Cornelis Hulsman is a Dutch sociologist who has lived for years in Egypt since 1994. He is currently the editor in chief of the Arab-West Report, which is a report that includes a weekly digest of various Egyptian press outlets. Hulsman is further an expert on Egyptian printed media, The Coptic Orthodox Holy Family's tradition, interfaith relations in Egyptian society, and inter-cultural understanding in the Arab world. Hulsman has been a correspondent for several Dutch media outlets in Egypt, and has been the Secretary-General of the Cairo Foreign Press Association since 2003.

==Early life==
Hulsman was born in Apeldoorn, the Netherlands, in 1955, and studied development sociology at the State University of Leiden in the Netherlands from 1977 to 1984. During his studies he specialized in Islam and Middle Eastern Christianity.

== Career ==
From 1979 to 1982, Hulsman was a member of the Foreign Affairs Committee of the Christian Democratic Youth Appeal (CDJA), and was from 1982 to 1994 a member of the Middle East Committee of the Christian Democratic Appeal (Christen Democratisch Apel, CDA).
From 1986 until 1994, Hulsman occupied several leading positions in the Dutch immigration service. In 1994, Hulsman became a correspondent for several Dutch media outlets in Egypt, and with his Egyptian wife Sawsan Gabra Ayoub Khalil, founded in 1997 the "Religious News Service from the Arab World"

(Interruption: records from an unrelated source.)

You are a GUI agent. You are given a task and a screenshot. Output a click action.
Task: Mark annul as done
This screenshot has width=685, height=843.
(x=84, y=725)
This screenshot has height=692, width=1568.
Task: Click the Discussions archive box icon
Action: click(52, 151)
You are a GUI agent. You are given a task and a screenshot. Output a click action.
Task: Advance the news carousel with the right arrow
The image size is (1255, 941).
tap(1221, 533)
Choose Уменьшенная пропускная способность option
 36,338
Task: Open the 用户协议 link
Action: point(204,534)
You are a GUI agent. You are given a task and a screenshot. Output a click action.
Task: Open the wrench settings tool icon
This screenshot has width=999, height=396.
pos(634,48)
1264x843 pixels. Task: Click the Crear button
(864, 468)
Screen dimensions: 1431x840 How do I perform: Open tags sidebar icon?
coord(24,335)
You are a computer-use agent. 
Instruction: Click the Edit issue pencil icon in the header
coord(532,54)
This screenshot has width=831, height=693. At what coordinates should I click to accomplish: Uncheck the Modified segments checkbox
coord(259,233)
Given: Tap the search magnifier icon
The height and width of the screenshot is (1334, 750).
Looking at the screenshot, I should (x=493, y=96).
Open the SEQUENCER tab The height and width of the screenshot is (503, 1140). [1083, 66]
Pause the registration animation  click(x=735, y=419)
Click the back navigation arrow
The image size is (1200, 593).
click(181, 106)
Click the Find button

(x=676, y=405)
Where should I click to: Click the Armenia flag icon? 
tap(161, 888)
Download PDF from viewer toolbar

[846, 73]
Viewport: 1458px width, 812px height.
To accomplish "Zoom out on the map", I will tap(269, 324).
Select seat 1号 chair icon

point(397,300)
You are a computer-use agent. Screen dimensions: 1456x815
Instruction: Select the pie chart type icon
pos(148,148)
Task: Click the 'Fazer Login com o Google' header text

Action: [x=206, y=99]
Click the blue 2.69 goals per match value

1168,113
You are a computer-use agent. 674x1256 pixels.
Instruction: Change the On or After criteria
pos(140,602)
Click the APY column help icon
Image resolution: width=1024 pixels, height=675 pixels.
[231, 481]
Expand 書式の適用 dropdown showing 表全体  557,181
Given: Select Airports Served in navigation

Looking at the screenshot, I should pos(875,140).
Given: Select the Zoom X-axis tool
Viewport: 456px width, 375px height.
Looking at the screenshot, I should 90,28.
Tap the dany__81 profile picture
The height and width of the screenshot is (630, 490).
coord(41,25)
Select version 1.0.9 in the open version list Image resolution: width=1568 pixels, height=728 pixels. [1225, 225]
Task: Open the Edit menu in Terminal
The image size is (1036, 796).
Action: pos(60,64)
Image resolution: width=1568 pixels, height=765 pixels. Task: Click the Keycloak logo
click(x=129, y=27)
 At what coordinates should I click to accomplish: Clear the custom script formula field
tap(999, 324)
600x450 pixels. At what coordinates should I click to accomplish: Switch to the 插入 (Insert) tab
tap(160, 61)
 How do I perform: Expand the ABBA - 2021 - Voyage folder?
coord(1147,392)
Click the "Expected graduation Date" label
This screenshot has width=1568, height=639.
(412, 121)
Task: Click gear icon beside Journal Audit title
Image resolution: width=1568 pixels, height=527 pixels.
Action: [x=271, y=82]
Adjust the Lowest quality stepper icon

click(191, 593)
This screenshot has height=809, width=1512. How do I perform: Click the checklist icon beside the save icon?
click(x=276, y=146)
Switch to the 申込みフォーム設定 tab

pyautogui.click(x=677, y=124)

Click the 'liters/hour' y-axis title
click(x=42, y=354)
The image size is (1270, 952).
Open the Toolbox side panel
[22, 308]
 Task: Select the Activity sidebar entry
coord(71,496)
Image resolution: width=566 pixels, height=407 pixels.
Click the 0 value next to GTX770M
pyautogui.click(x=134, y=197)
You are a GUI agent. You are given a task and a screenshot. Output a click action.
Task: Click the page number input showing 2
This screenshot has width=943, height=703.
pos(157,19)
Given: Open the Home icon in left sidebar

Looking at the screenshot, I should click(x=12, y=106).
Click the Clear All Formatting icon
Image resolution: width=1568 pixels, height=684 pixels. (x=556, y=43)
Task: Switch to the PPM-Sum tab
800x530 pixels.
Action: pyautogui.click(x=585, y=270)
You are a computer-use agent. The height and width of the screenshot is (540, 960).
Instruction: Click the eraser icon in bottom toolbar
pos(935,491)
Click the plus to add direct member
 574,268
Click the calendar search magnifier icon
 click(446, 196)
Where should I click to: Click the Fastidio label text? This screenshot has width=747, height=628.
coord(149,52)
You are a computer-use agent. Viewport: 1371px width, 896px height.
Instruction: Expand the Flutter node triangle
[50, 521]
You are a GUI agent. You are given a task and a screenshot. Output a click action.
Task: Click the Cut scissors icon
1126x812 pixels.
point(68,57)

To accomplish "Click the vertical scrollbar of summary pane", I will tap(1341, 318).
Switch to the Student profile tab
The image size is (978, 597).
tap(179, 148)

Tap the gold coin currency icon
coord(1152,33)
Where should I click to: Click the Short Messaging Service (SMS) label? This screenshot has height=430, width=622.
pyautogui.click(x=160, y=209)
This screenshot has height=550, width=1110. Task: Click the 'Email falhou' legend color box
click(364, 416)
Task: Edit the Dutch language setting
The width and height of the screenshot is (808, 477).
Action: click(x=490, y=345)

From 1999 to 2001, at the request of the American University Press in Cairo, Hulsman carried out research on the Coptic Orthodox Holy Family tradition and compared this with earlier work carried out by Dr. Otto F.A. Meinardus in the 1950s and 1960s. Hulsman's work resulted in the chapter “Tracing the Route of the Holy Family Today,” in the book “Be Thou There; The Holy Family's Journey in Egypt,” AUC Press, 2001. Following this research and publication, numerous magazine and newspaper publications on aspects of the Holy Family tradition followed. Hulsman also organized dozens of visits to places related to this tradition, built a Web site that deals with this tradition and has become one of the world's foremost experts on this ancient Coptic tradition.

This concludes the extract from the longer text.